The settlement is a far cry from the $75 trillion that record companies demanded for the "enormous damage" the peer-to-peer network wreaked on their profits.
First there was Napster back in the early Oughts which earned the ire of everyone from David Geffen to Lars Ulrich for allowing users to "share" mp3s with each other, effectively stealing copyrighted material. After Napster fell apart, a few copycat networks emerged, the largest of which was LimeWire run by New York banker Mark Gorton. But after years of people lifting music and movies for free using his service, a U.S. District court ordered Gorton to shut down LimeWire's servers in October 2010 claiming that the service "intentionally encourages" copyright infringement. At one point, the Recording Industry Association of America said that Gorton was personally responsible for over $75 trillion in damages, but a jury in New York met over the last two weeks to determine how much Gorton was required to pay. Yesterday, the RIAA and Gorton settled to pay a measly $105 million to the four largest record companies, much less than the $1.4 billion that the court could legally impose.
Still, the recording industry is just happy LimeWire is no longer letting people steal music. "We are pleased to have reached a large monetary settlement following the court's finding that both LimeWire and its founder Mark Gorton are personally liable for copyright infringement," said Mitch Bainwol, chairman of the RIAA. "As the court heard during the last two weeks, LimeWire wreaked enormous damage on the music community, helping contribute to thousands of lost jobs and fewer opportunities for aspiring artists."
Gorton's lawyer tried to save face by calling the settlement a victory. "In the recent past, the plaintiffs have pressed for a $75 trillion verdict," he said. "The Court labeled that claim 'absurd.' Plaintiffs then claimed that they suffered $40 to $50 billion of damages and that LimeWire was responsible for it all. At other times they have claimed that the amount of damages exceeded $1.4 billion."
The $105 million, although quite a lot money, is not very much for Gorton to pay because, in addition to being the sole owner of LimeWire, he also runs a hedge fund and a medical software company. The court noted that he owns a personal IRA account worth $100 million as well as a $4 million Manhattan apartment building. Paying the record companies is no skin off his nose.
Something tells me the settlement money isn't going to starving recording artists, either. So I'm not sure what good this settlement will do for either side of the argument for "freely distributed" copyrighted material.
Then again, I'm happy to buy my $5 mp3 albums off of Amazon so perhaps the record companies and consumers have reached a happy equilibrium.

● **TASK STATEMENT**
In the LimeWire article, what amount did Gorton and the RIAA settle on paying the four largest record companies? Work from the LimeWire article alone, not from the material.

● **SUPPLIED DATA**
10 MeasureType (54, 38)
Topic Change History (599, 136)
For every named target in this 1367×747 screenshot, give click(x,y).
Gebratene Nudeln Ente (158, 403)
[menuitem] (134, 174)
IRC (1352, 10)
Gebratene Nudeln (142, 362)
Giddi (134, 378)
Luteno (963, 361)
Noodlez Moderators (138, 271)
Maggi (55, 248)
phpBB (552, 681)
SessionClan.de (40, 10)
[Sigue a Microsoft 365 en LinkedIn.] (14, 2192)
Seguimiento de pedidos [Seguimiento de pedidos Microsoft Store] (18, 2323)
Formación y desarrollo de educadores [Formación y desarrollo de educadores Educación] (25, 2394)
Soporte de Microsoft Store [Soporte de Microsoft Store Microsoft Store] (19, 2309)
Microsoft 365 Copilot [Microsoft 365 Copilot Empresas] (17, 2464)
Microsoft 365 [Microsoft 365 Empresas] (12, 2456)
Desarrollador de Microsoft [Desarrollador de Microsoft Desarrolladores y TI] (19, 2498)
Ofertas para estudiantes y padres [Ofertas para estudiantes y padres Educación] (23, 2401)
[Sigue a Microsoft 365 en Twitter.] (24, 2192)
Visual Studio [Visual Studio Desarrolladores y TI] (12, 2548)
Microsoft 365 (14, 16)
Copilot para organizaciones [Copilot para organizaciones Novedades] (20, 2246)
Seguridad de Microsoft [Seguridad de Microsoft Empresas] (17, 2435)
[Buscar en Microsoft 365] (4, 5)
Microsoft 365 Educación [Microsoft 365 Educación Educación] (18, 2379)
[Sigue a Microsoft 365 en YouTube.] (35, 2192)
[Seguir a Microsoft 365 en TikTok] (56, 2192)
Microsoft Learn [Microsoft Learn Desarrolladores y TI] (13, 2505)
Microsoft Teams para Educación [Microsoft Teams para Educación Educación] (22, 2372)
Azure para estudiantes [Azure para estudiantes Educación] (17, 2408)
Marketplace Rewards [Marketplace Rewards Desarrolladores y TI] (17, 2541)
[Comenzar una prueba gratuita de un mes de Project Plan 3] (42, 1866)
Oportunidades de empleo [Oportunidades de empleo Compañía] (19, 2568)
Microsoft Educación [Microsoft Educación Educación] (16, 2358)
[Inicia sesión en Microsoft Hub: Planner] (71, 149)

● **WRITTEN SOLUTION**
$105 million.